## TASK DIRECTIONS
Scan the listing that follows and report how many lines contain "computer". Write the number alone.

## DATA SHOWN
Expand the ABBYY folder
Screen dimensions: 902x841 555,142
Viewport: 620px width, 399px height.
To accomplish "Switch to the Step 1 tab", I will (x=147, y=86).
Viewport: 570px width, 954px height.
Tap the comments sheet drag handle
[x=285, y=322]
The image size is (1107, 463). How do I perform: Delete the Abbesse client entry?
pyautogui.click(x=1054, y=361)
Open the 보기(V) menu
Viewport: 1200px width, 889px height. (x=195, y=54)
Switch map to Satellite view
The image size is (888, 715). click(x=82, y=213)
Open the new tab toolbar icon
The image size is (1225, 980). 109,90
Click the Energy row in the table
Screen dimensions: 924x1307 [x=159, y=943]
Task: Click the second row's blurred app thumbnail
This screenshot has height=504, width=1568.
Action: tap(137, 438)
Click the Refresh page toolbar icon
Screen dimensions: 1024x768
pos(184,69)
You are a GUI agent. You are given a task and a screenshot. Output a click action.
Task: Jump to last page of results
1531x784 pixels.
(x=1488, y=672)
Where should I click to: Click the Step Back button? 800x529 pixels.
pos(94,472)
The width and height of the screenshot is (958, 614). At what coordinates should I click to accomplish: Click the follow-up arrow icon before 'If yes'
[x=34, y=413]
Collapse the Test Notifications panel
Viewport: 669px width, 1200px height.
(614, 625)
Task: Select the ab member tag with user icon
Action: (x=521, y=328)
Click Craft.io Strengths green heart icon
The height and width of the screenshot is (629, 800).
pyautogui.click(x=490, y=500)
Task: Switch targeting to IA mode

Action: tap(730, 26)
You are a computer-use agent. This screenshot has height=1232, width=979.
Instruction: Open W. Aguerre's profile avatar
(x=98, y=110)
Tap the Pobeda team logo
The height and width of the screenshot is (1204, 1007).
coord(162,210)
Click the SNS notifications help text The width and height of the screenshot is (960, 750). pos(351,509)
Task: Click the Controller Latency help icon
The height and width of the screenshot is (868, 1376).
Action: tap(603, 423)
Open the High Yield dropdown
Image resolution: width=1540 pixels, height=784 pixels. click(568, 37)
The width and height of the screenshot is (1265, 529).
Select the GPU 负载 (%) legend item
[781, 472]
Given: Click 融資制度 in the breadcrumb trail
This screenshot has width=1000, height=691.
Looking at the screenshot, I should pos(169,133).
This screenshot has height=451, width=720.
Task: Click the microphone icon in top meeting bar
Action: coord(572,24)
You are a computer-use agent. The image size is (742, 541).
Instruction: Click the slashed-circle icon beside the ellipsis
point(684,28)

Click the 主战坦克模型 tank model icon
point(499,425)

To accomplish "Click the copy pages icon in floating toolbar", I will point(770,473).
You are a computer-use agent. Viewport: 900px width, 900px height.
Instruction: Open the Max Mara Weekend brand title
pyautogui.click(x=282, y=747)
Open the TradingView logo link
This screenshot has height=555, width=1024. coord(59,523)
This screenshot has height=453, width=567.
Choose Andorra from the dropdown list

## RESPONSE TO THIS TASK
3